Comal County, Texas, organizations Bulverde Spring Branch Fire and EMS, Canyon Lake Fire and EMS, and New Braunfels Fire and EMS, recently joined together with Comal Independent School District (CISD) to implement the national Stop the Bleed program, a White House-initiated campaign to empower bystanders to act quickly and save lives in an emergency.
The school district purchased and deployed over 600 combat application tourniquets (CATs) as an initiative to preserve life during an active shooter or other incident. The three Comal County Fire & EMS departments and the Centre for Emergency Health Sciences joined forces to develop a concise, easy-to-understand training program that was rolled out by campus professionals with a brief train-the-trainer orientation. School nurses, faculty and district support staff, led by CISD Director of Safety and Security David Springer, covered 22,000 children in 28 K—12 public schools.

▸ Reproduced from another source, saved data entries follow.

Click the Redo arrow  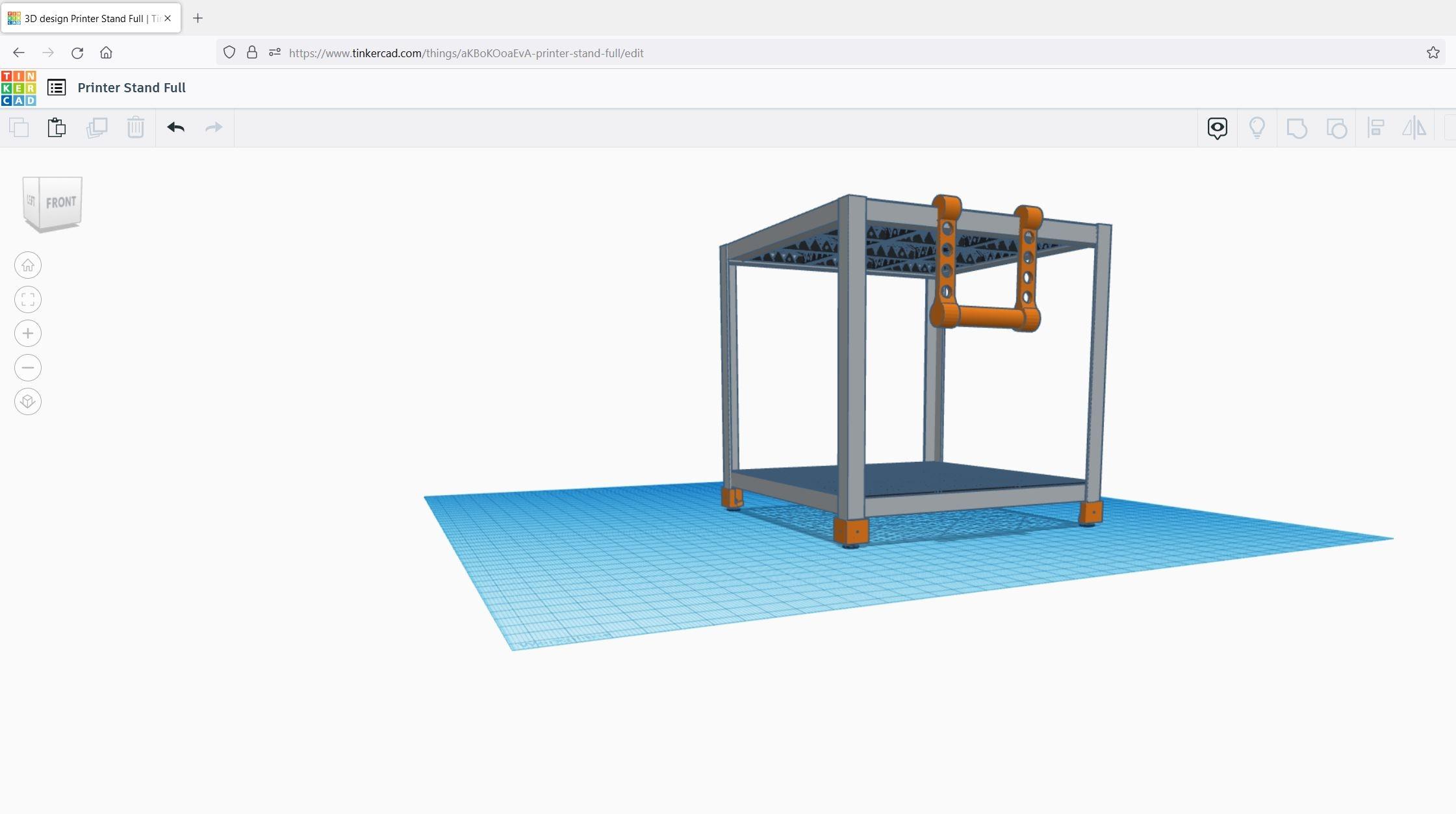(214, 127)
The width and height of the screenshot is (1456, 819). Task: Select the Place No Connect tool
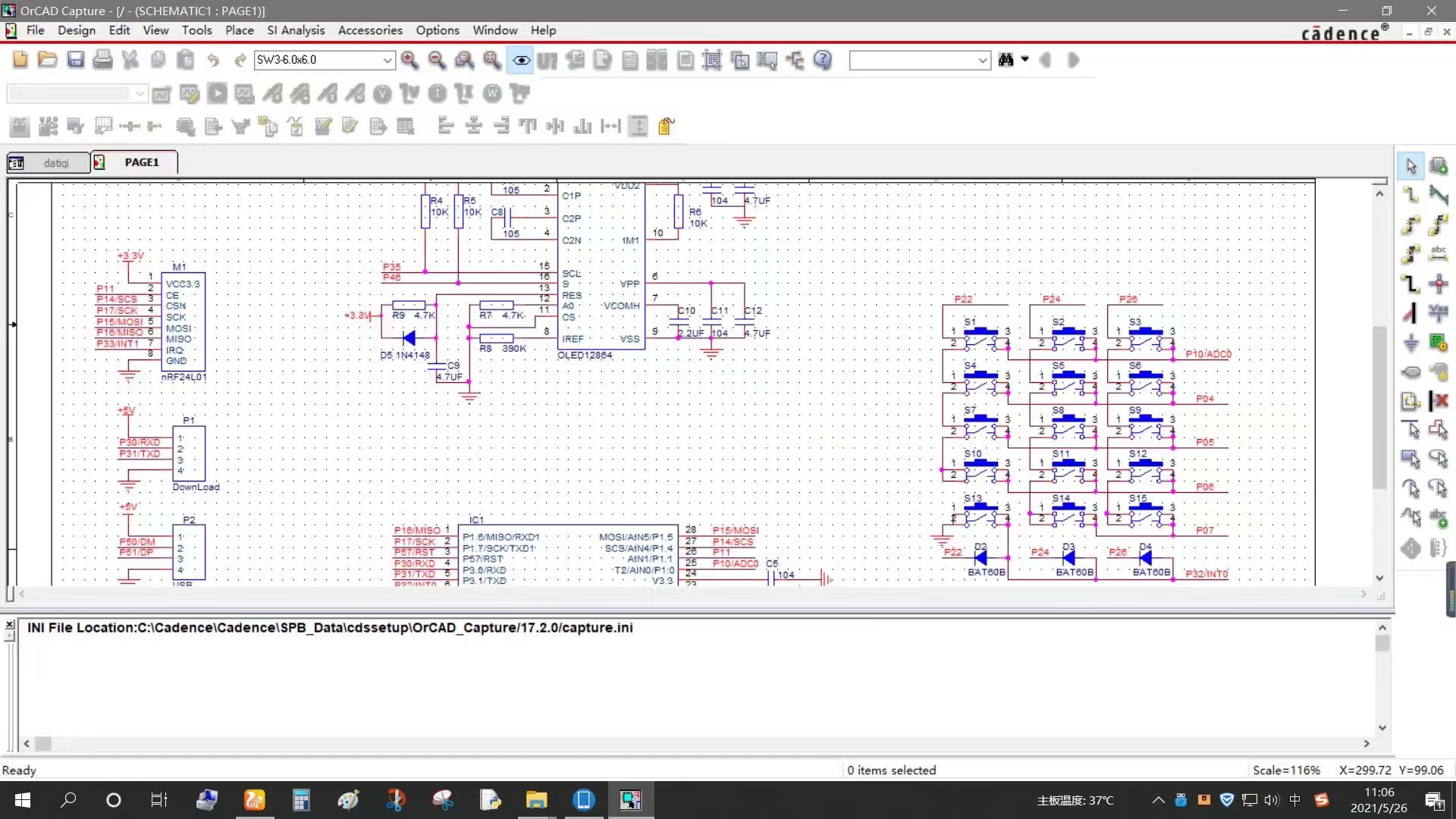[x=1439, y=400]
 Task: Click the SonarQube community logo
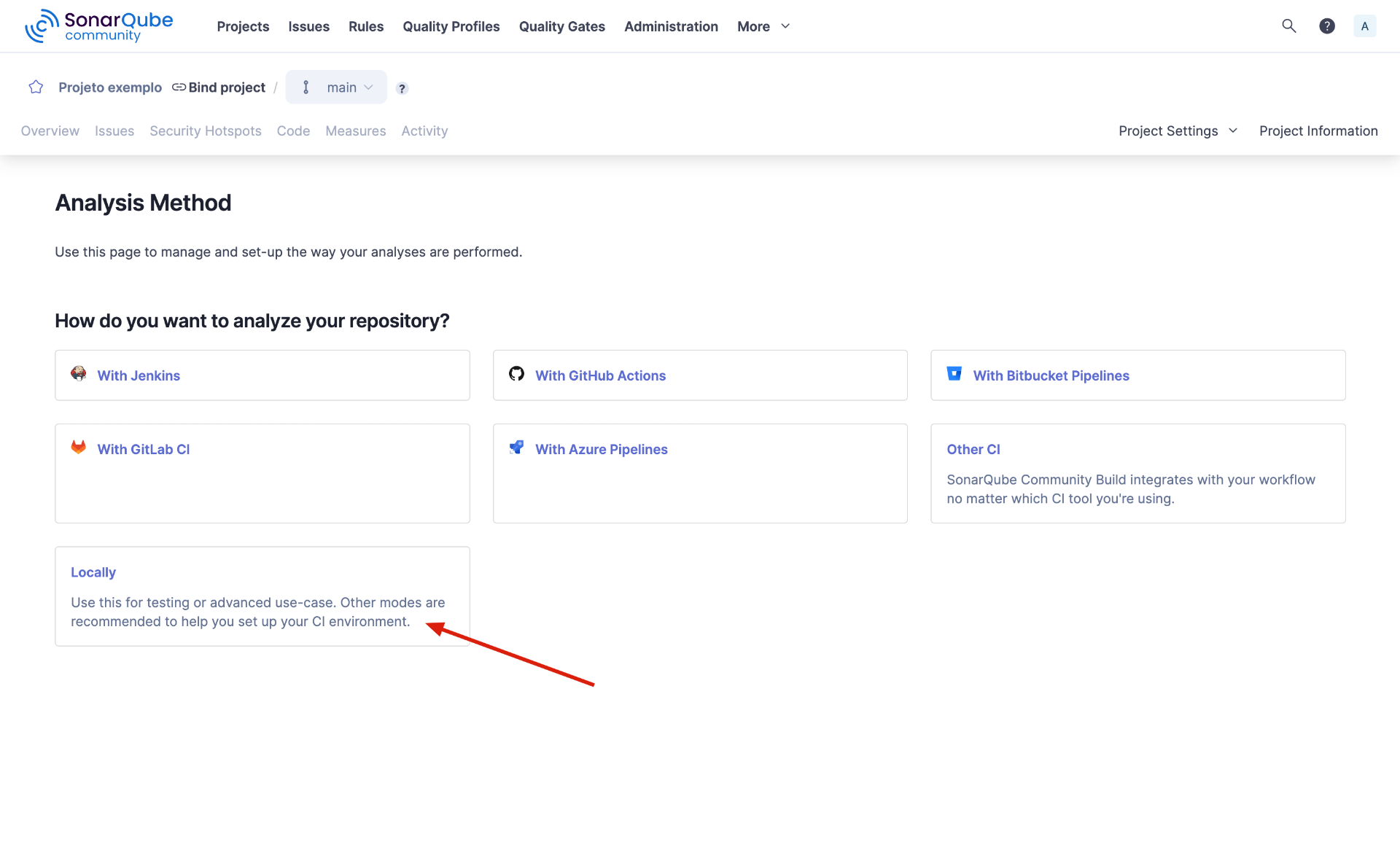[98, 26]
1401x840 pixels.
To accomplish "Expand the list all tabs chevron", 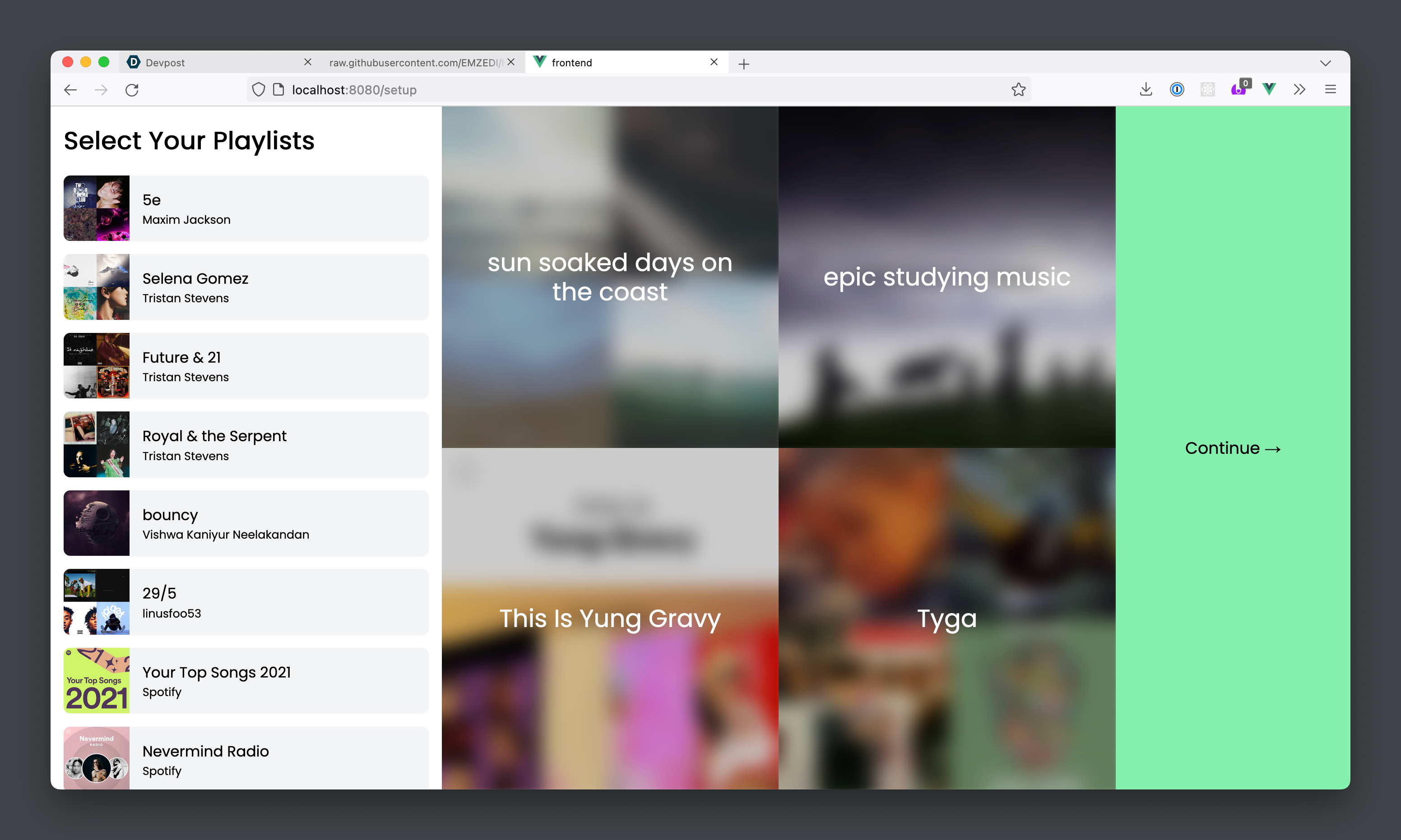I will [x=1325, y=63].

Program costs outside of the tourniquet purchases were minimal and instructional fees were absorbed by on-duty personnel in a PR format. The program is now an ongoing county-wide cooperative effort between the Comal schools and county emergency assets.
Efforts with this program included a cadaver-based skills course for all nurses as well as the delivery of the short program for training and dissemination (which is modifiable and available to an organization free of charge). Of special note, North American Rescue–makers of the CAT–were instrumental in making the program a reality by demonstrating a very tangible confluence between the corporate world and lifesaving community goals. In addition to preferred CAT pricing, North American Rescue donated state-of-the-art public access Stop the Bleed stations for two schools.
Comal County’s Stop the Bleed effort was recently recognized by the Special Operations Medical Association. Present for the recognition was Frank Butler, JD, MD, FAAO, FUHM, scientific advisor and national proponent of this initiative. Butler is chairman of the Committee on Tactical Combat Casualty Care, Department of Defense Joint Trauma Systems.
America is a nation of people who respond to others in need. It’s no longer sufficient to “see something, say something.” From this point forward we must now “see something, do something”–words squarely on the cover of the Hartford Consensus.